Wednesday, April 1, 2015

Osprey Returning to the Salmon

One osprey stayed long after all of the others had left on their southern migration in the fall.  That osprey was still here on my last trip before the freeze.  Now, one osprey sits on the first nest, just 500 yards up from where I started.  It could be the same, no one would know, but this one seems to be here before the others.


The paddle up the cove is into a headwind.  It's a spring day all around - a little chill in the air, a little wind, and a lot of sun.  The air is clear, the sky very blue.  I follow the edge of the cove, hiding from the wind as much as I can.

osprey entering the water

Just before the mouth of the Moodus, an osprey overtakes me and almost as quickly dives into the water after fish.  I guide the canoe over to shore where I can nestle it in some branches and for the next ten minutes I watch the osprey make repeated attempts at catching a fish.  Unsuccessful, it flies off over to the treed slope of Mt. Tom for a breather.  And as I continue, a woodpecker makes a racket clearly heard over 1/3 of a mile of water and a mature bald eagle sweeps across the front of Mt. Tom.
osprey exiting the water

The Moodus once held more than a dozen twine and textile mills.  For the first couple hundred yards of the river I can count, for each canoe length, two or three pieces of broken ceramic on the river bottom.  It is not particularly modern trash.  The first mill dam, an impassable one, is only 3/4 of a mile upriver from the mouth at Johnsonville.

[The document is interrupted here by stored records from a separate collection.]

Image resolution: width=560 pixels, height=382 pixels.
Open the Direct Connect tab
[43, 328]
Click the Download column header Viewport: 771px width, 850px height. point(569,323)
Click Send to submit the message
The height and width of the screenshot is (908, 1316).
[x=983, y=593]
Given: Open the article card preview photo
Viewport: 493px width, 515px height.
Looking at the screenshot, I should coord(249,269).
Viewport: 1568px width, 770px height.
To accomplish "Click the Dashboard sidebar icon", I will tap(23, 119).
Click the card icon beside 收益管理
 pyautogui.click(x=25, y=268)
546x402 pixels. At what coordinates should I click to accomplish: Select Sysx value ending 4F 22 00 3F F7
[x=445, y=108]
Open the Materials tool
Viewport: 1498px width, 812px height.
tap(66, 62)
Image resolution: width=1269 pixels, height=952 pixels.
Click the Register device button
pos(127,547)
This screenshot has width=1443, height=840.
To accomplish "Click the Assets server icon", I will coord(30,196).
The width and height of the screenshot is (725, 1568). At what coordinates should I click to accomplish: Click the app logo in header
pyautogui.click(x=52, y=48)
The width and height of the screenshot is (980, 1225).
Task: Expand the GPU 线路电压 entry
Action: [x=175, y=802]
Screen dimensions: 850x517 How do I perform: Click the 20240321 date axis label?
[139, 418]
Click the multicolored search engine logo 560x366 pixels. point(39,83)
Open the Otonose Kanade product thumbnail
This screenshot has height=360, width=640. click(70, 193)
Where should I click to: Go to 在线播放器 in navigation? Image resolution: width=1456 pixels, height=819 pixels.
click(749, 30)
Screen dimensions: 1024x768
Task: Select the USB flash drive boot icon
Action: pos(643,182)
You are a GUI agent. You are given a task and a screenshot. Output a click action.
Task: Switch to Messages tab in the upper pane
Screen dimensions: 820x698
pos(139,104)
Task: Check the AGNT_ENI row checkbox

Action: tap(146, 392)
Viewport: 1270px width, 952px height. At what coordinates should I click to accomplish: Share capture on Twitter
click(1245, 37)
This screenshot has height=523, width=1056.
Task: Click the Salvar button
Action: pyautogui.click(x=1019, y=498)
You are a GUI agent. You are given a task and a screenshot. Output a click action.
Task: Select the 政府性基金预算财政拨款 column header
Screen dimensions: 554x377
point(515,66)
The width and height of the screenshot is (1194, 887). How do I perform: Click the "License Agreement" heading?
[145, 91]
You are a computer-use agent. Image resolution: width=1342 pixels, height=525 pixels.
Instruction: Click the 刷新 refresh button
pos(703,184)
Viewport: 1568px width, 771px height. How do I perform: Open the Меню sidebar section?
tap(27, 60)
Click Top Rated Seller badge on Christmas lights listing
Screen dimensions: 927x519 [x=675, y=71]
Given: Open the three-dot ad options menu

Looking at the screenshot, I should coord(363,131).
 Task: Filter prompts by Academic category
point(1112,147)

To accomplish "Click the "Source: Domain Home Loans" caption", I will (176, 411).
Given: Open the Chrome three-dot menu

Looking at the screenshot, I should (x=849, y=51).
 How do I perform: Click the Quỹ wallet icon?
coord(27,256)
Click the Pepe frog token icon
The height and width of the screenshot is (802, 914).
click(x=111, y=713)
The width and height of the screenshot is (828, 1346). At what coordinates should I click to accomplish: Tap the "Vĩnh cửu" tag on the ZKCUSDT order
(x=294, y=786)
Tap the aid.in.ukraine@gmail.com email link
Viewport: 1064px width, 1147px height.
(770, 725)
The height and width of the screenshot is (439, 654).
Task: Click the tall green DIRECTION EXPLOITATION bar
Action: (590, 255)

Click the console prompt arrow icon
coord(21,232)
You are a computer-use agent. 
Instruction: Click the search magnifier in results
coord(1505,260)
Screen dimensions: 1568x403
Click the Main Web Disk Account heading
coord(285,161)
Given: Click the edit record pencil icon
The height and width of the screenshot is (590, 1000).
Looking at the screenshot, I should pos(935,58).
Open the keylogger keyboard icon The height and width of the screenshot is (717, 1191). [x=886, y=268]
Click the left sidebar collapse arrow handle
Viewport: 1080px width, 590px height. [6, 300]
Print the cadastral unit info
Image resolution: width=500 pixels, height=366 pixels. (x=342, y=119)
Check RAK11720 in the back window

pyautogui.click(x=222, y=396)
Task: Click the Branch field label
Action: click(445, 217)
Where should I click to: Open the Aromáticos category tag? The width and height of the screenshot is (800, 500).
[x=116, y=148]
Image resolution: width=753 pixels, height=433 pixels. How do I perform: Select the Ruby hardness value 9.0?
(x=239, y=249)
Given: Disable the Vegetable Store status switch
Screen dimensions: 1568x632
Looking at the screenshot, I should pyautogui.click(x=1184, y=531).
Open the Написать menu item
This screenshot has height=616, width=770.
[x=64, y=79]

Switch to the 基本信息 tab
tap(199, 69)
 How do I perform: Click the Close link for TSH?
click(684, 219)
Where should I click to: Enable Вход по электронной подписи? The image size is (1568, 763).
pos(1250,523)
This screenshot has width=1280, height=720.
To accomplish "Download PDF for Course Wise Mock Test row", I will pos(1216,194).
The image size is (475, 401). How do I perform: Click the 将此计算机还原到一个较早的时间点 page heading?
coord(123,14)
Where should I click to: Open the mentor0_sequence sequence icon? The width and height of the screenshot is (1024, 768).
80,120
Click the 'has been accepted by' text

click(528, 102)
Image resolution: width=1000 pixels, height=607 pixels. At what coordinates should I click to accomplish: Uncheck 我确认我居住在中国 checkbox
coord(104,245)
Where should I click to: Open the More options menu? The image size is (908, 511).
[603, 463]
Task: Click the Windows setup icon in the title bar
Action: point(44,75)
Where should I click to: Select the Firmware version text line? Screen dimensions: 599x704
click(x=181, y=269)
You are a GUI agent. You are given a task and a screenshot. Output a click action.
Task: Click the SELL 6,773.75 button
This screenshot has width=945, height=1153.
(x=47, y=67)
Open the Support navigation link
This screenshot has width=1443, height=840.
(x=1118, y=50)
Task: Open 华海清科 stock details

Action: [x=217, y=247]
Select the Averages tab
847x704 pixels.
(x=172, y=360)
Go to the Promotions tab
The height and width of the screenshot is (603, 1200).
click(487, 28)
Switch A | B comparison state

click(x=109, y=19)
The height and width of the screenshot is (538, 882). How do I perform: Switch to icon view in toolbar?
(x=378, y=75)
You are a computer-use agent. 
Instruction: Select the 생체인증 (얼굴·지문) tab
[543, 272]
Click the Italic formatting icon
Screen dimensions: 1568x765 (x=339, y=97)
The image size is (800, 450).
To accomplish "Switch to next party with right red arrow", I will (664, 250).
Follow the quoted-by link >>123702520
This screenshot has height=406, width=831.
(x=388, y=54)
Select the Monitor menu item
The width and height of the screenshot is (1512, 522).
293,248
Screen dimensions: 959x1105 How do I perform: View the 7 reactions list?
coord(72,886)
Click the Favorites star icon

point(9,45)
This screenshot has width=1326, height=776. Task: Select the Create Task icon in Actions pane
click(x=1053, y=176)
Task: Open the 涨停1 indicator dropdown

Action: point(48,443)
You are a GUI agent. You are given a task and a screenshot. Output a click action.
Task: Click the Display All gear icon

Rounding the two tight bends, which always have some swift current to contend with, I scare off two common mergansers, and a muskrat swims across the river to evade upstream along the bank.  I turn back when I get to the bottom of Johnsonville and find a pair of tennis shoes stuck 3 feet deep in a sandbar.  You never find pairs of shoes.  The only way you find pairs of shoes is if they are connected.  I steady the canoe in the current well enough to flip one shoe with the tip of my paddle, and not finding a foot inside, I can continue.  The shoes are tied together with the laces.

the mouth of the Moodus

I head up the Salmon River on calmer air, the valley being narrower and protected.  I go as far as the Leesville Dam.  There is a good amount of current, the Salmon being reasonably long and draining a good amount of forested land.  Another osprey flies over.

As I pass that first nest on the way out, I find that there isn't one osprey but instead it is a nesting pair already at work adding sticks to their previous work (ospreys return to the same nest each year).

The count - six osprey, one (possibly two) mature bald eagles, 16 swans, about the same number of common mergansers, a couple wood ducks, a muskrat, and a few swallows.